Cela peut faire rire certains mais quand on sait que 30% seulement du plastique dans le monde est recyclé, on peut légitimement se poser la question… Quant à ceux qui pensent qu’il n’est pas possible de faire autrement, ils pourront constater que chez Æmium nos échantillons sont faits que de verre et de liège naturel…
L’inertie de tout un secteur
La parfumerie française dont l’image est si positive à l’international est donc très loin d’être exemplaire. Les grandes maisons sont très fortes pour des opérations de communication autour d’actions anecdotiques mises en œuvre (pour la sauvegarde d’une espèce, pour l’utilisation d’un ingrédient naturel cultivé en France, pour une innovation sur un seul produit…) mais au fond, elles ne font pas les efforts que leurs moyens financiers permettraient pourtant. Peut-être sont-elles moins contraintes par la loi que d’autres secteurs. C’est comme si le parfum, parce qu’il est considéré comme un produit rare, de luxe, était exempté d’efforts en termes d’écoresponsabilité. Mais cette rareté est à relativiser quand on sait que les grandes maisons sortent des centaines de millions de flacons sur le marché tous les ans. Si avec de tels volumes, on prétend encore faire du luxe, on se doit au moins d’être exemplaire.
Il est possible de faire beaucoup mieux
Æmium le prouve tous les jours. Nos flacons, fabriqués dans une verrerie française centenaire, sont recyclables et réutilisables en diffuseur de parfum ou en soliflore. Le fond du flacon est fin ce qui divise le poids par deux par rapport à un flacon traditionnel des grandes maisons.
Nos bouchons sont en aluminium, légers et dépourvus de plastique pour être totalement recyclables. Le plastique est banni, des étiquettes jusqu’aux bouchons d’échantillons, composés de liège. La pompe, seul élément difficilement recyclable, est réutilisable à l’infini car elle se démonte et se remonte sur une recharge vendue en ligne.

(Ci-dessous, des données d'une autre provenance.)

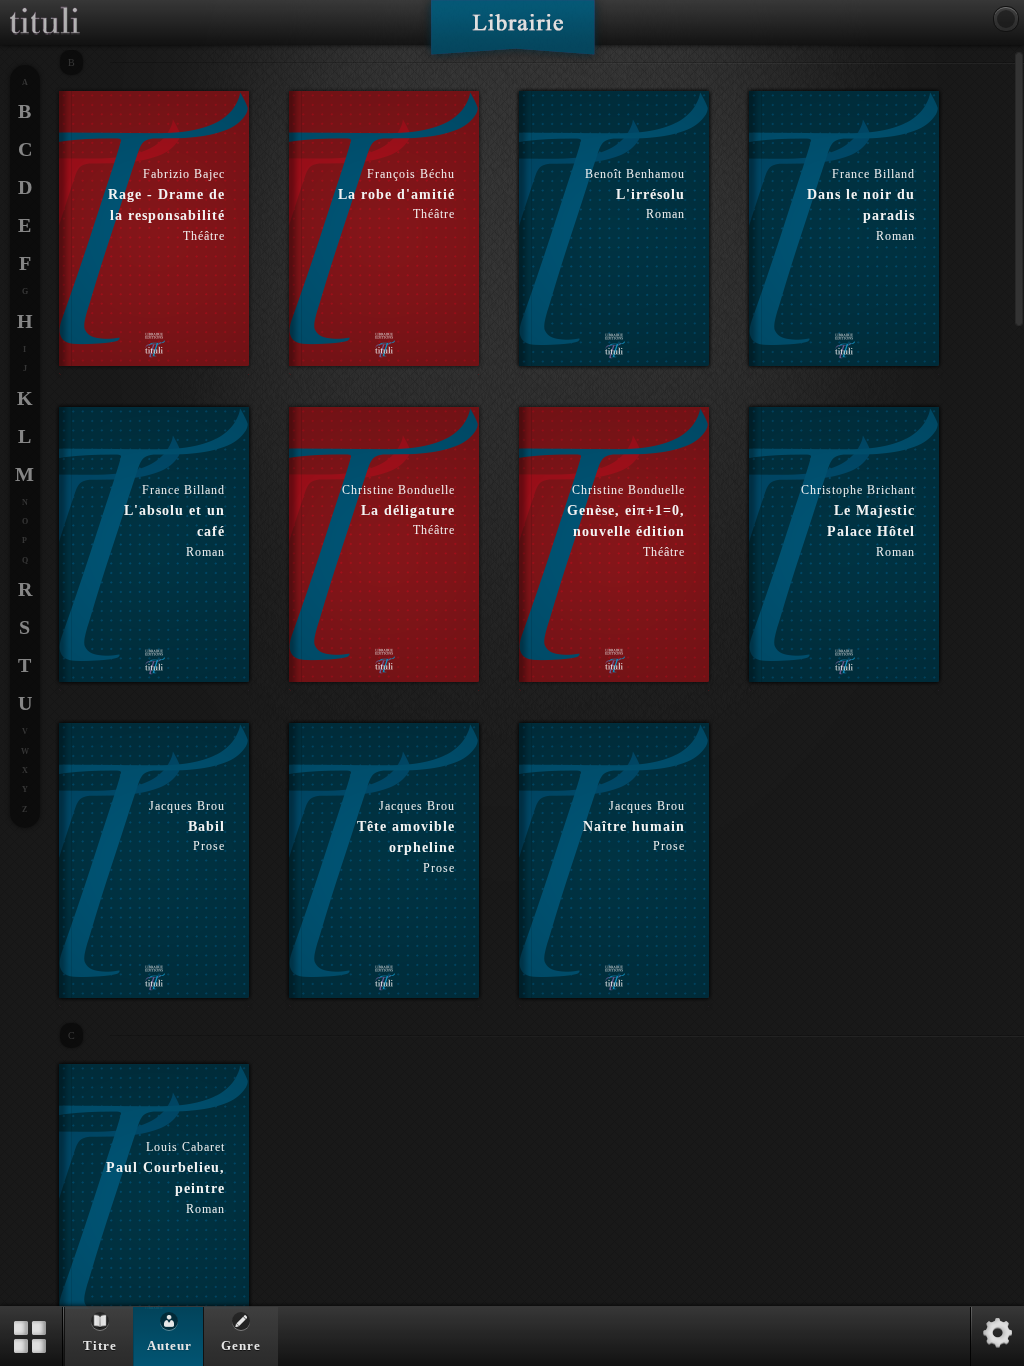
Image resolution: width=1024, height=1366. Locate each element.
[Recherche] (1006, 19)
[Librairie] (512, 34)
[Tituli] (45, 8)
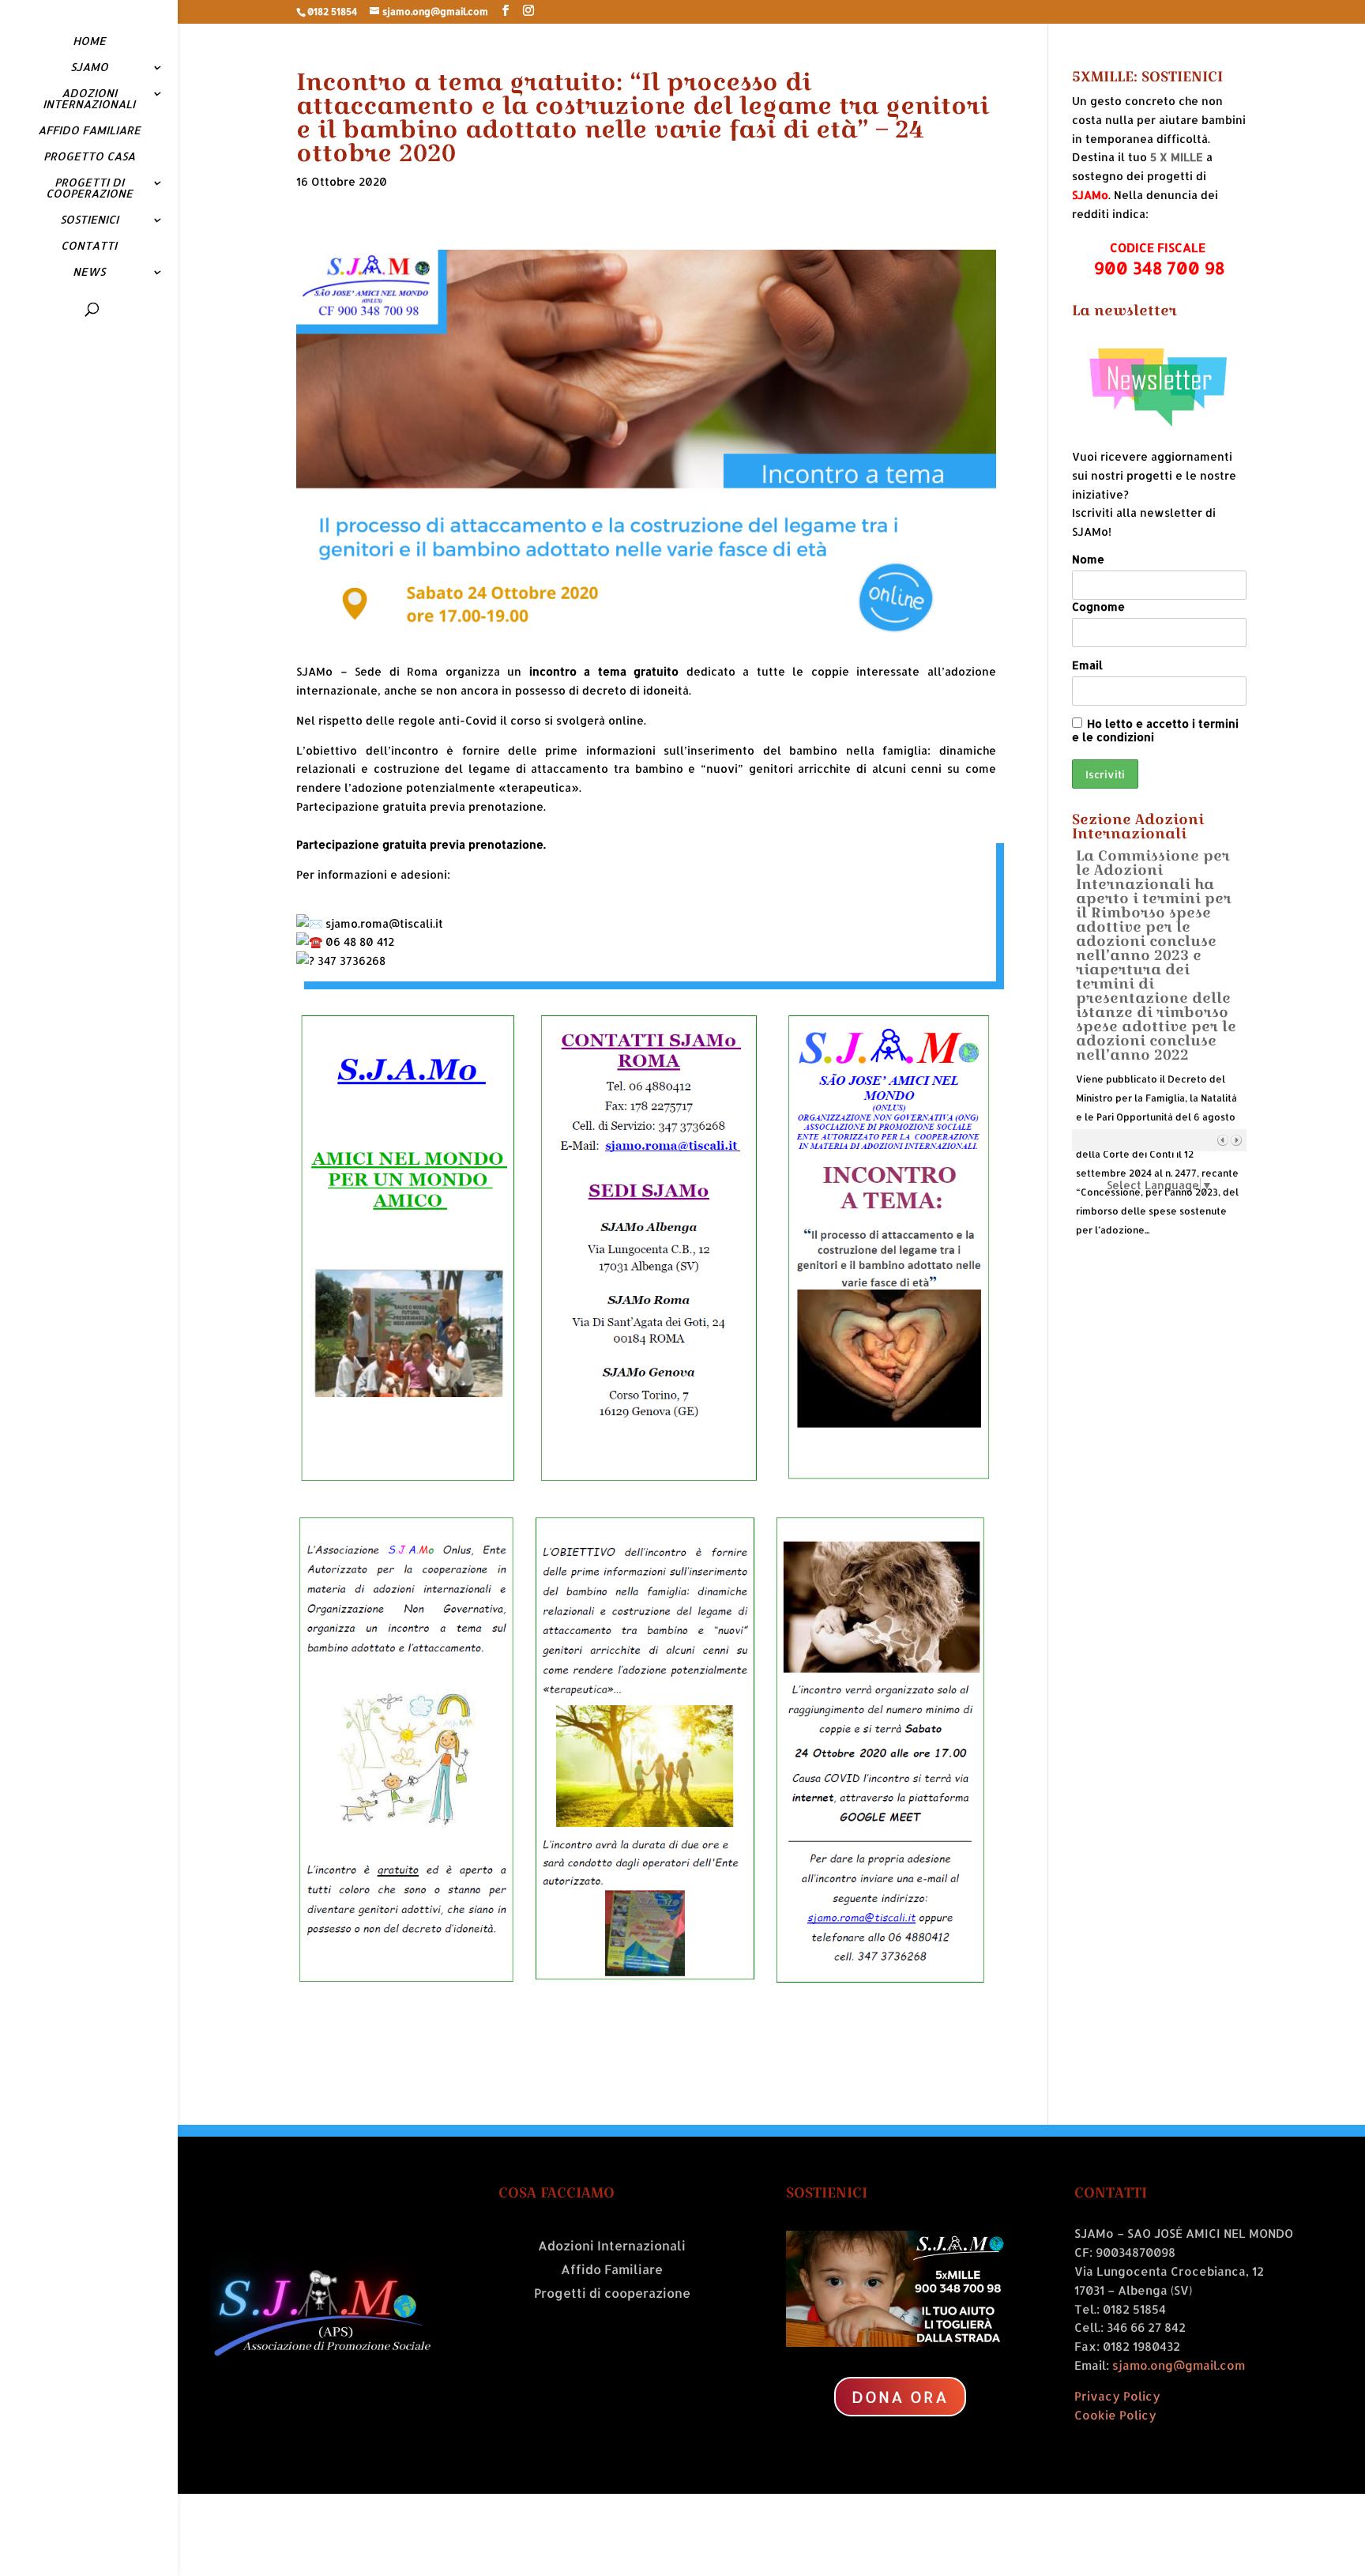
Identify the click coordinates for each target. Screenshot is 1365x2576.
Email (1087, 665)
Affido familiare (89, 131)
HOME (89, 41)
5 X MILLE (1176, 157)
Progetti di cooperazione (89, 188)
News (89, 272)
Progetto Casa (89, 157)
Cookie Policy (1115, 2415)
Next (1236, 1140)
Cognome (1098, 606)
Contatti (89, 246)
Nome (1088, 559)
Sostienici (89, 220)
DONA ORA (900, 2396)
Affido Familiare (612, 2270)
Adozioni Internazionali (89, 99)
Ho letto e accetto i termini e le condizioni (1155, 730)
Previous (1222, 1140)
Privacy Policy (1117, 2396)
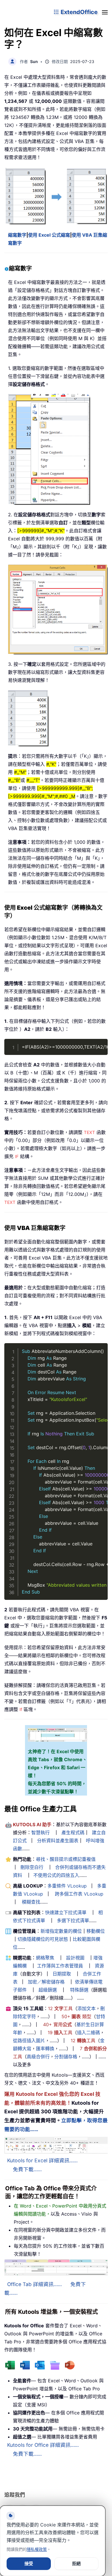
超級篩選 (47, 1990)
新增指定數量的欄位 (61, 1931)
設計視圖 (75, 1958)
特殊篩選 (79, 1990)
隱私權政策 (37, 2549)
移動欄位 (95, 1931)
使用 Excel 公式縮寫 (49, 235)
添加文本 (86, 2008)
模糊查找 (31, 1902)
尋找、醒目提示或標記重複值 (66, 1859)
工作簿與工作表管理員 (60, 1966)
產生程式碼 (72, 1832)
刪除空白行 (31, 1867)
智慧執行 (40, 1832)
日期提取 (62, 1974)
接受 (28, 2563)
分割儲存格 (65, 2056)
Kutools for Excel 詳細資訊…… (42, 2160)
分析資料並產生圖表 (57, 1840)
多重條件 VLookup (67, 1886)
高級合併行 (38, 2056)
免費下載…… (27, 2169)
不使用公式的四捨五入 (56, 1875)
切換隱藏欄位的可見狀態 (43, 1939)
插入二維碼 (88, 2032)
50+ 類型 (76, 2016)
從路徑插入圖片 (29, 2040)
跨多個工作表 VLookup (79, 1894)
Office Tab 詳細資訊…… (34, 2284)
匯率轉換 (45, 2048)
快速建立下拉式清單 (65, 1912)
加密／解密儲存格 (46, 1982)
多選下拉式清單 (73, 1920)
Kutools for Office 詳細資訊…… (43, 2445)
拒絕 (76, 2563)
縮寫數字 (17, 235)
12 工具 (60, 2008)
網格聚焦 (45, 1958)
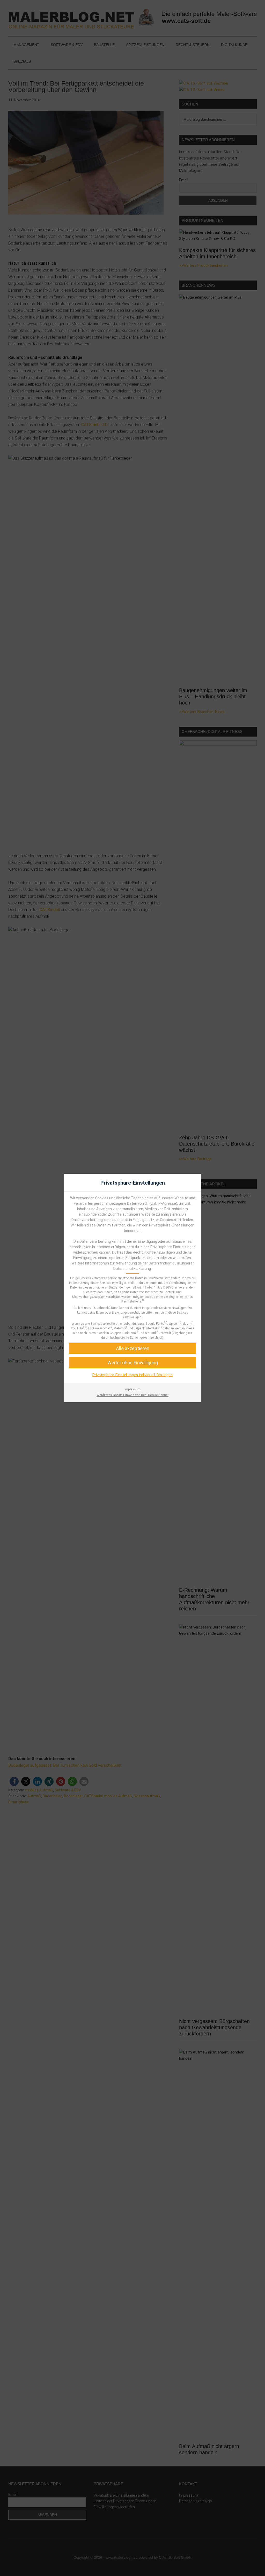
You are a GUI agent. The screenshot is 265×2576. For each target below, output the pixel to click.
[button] (132, 1362)
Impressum (132, 1389)
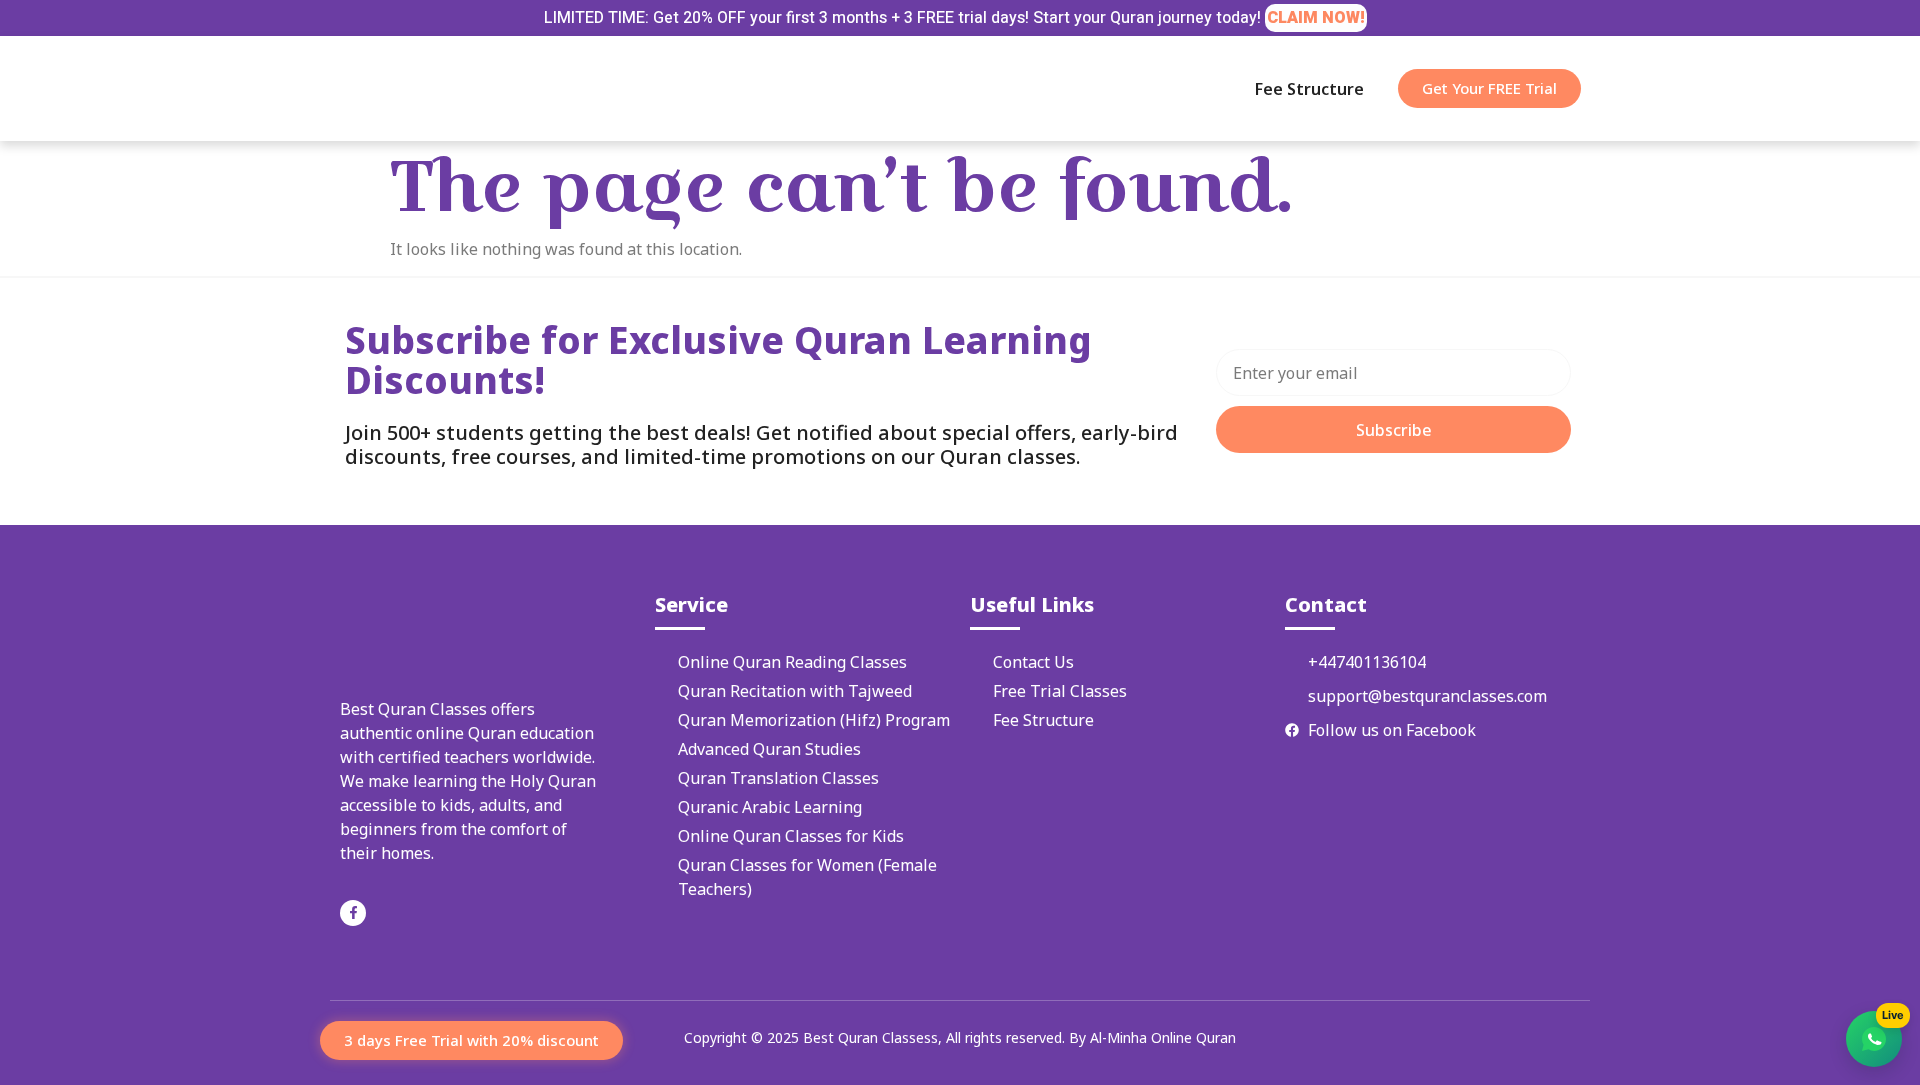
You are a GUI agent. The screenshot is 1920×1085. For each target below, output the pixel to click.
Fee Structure (1309, 89)
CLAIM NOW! (1316, 18)
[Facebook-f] (353, 913)
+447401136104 (1367, 662)
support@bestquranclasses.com (1427, 696)
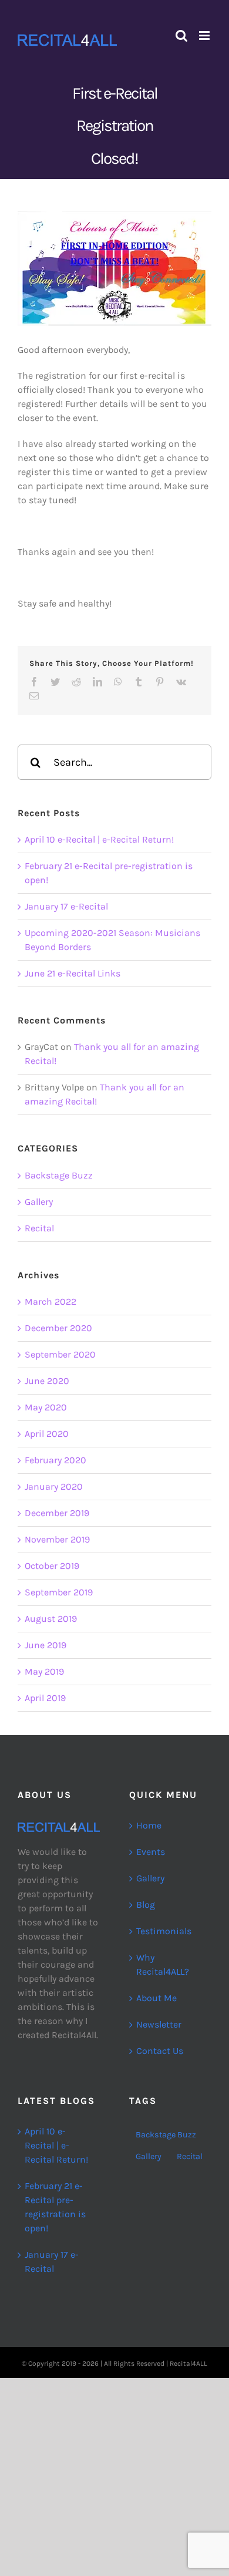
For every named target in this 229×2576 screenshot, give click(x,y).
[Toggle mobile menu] (205, 35)
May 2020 (46, 1407)
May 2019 (44, 1671)
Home (148, 1825)
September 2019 (59, 1592)
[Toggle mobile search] (181, 35)
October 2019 (52, 1565)
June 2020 (47, 1380)
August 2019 (51, 1618)
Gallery (39, 1201)
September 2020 (60, 1354)
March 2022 (50, 1301)
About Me (156, 1997)
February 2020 (55, 1460)
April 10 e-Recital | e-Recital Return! (99, 839)
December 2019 (57, 1512)
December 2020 (58, 1328)
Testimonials (163, 1931)
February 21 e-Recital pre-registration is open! (55, 2207)
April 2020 (47, 1433)
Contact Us (159, 2050)
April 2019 (45, 1697)
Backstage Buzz (59, 1175)
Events (150, 1851)
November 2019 (57, 1539)
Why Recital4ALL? (162, 1964)
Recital (39, 1228)
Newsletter (158, 2024)
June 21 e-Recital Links (72, 973)
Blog (145, 1904)
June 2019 (45, 1645)
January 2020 (54, 1486)
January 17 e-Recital (66, 906)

Le flacon est placé dans un coffret en bois léger, réutilisable et biodégradable. C’est un bois léger issu de peupleraies françaises, gérées de façon responsable et soutenable. Pas de cellophane de protection non plus, ni de scotch en pvc pour expédier les produits aux clients. Nous ne sommes pas parfaits, mais à notre échelle, tout a été pensé pour diminuer au maximum l’impact écologique de l’emballage, souvent au détriment de la rentabilité.
D’ailleurs, les fournisseurs d’Æmium sont tous français et la production est exclusivement faite en France.
Emmanuel Roche propose que soient imposées par la loi des règles d’éco-conception - celle-ci pourraient d’ailleurs être applicables à d’autres domaines que la parfumerie - en laissant 3 ans à tous les acteurs pour se mettre à jour.
Les contraintes seraient alors bien plus contraignantes que la taxe éco-emballage connue par les entreprises jusque-là :
- Taxer les composants ou assemblages en multi-matériaux si ceux-ci ne sont pas dé-solidarisables par le client et donc non recyclables au final.
- Taxer toutes les pièces en plastique au poids, ou à l’unité pour les films (type étiquette ou cellophane).
- Obliger à écrire sur le packaging extérieur (à la vue du client) le ratio : poids de l’élément utile (la fragrance) poids du packaging total.